Since 1861, the Buffalo Society of Natural Science has culled more than 700,000 specimens and artifacts from around the world. These treasures now reside in the Buffalo Museum of Science, allowing visitors to explore anthropology, paleontology, and zoology, with a special emphasis on the Buffalo Niagara region.

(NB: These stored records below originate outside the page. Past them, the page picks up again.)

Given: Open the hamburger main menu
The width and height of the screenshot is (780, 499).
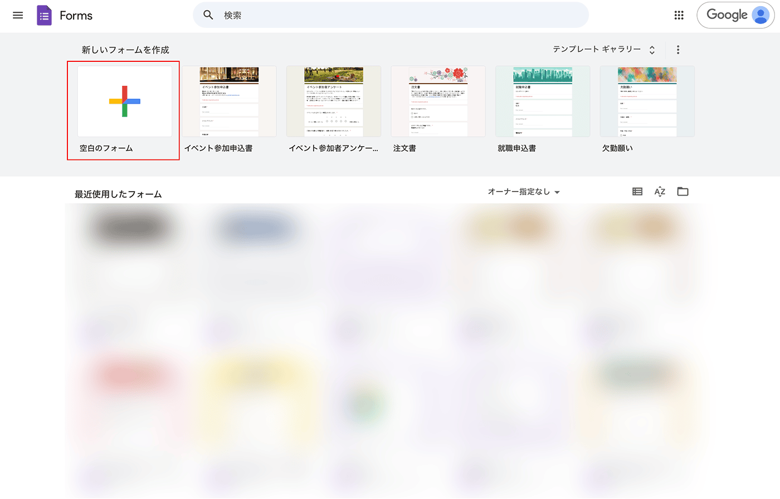Looking at the screenshot, I should tap(18, 15).
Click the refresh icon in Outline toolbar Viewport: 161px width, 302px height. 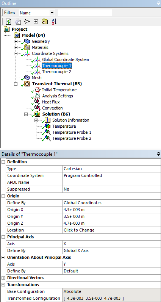click(x=9, y=22)
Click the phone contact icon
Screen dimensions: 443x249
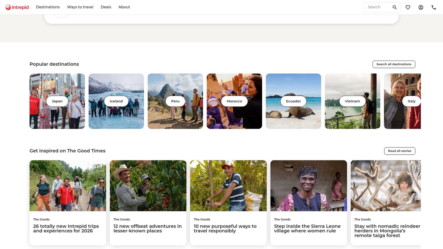(434, 7)
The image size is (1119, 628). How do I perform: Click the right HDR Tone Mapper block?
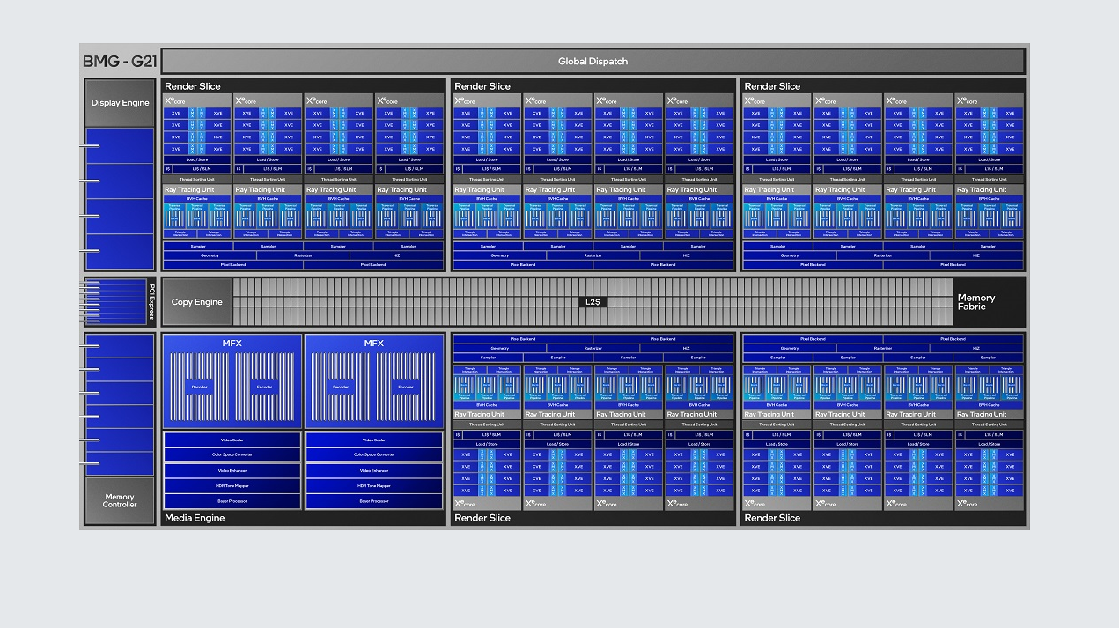tap(374, 485)
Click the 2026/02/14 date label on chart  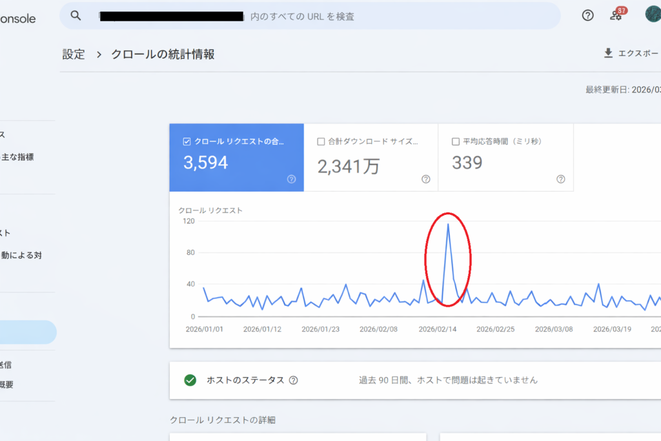click(438, 329)
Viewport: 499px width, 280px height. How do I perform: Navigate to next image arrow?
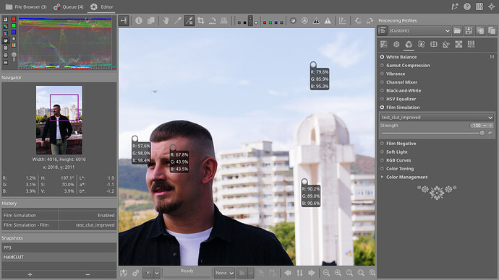[312, 273]
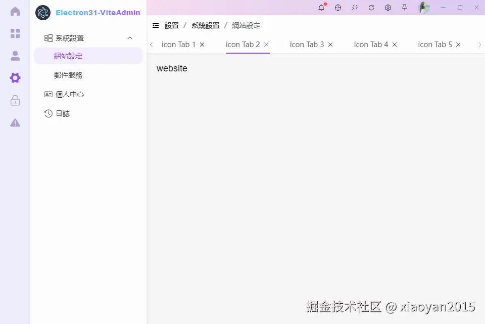Collapse the 系統設置 menu section
Viewport: 485px width, 324px height.
(x=130, y=37)

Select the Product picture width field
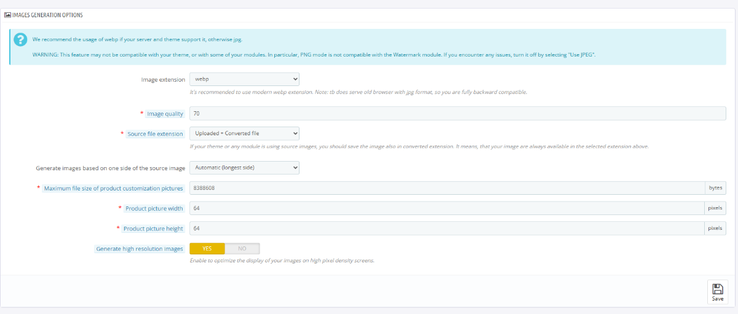click(x=446, y=208)
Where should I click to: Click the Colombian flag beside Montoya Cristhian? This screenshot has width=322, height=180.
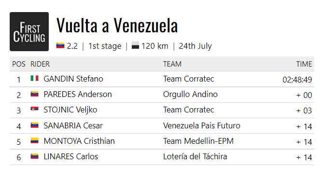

Special exhibits encourage guests to learn about the world around them through hands-on education. This fall, The Science of Sports teaches a number of athletic secrets, from throwing the perfect Hail Mary pass to creating hockey ice that fosters the fastest skating. Opened in March 2012, the Explore YOU health science studio allows visitors to learn about their bodies while studying recent medical technologies that help keep the human race healthy. The earth systems studio Our Marvelous Earth opens in October to explore geological phenomena, extreme weather, and alternative forms of energy with its interactive exhibits and displays. Elsewhere, mummies share their stories of living in Khent-min through the collected artifacts and forensic evidence on display in Whem Ankh: The Cycle of Life in Ancient Egypt. During the next four years, the museum will continue to add new exhibits and improve others with new, interactive technologies.
Since opening its star-dappled doors in 1964, the Whitworth Ferguson Planetarium has delighted sky-gazing enthusiasts through effulgent re-creations of the night sky and educational journeys through the solar system with its 24-foot-diameter dome, capable of illuminating 4,000 stars. Celestial explorations have included shows such as Uranus and Neptune: Planets of the Telescope Age, which explores the planets and their improbable journey from drifting stardust to two of the solar system's gas giants. Attractions such as Shorter Nights: Passage Into Spring reveal the dazzling sights visible in the local Buffalo sky in the buildup to the equinox, and Pluto and the Other Dwarfs: Smaller Objects of the Solar System guide sojourners on a quest to view the celestial orb as it hides, weeping over its stripped status as a planet, behind Saturn's rings.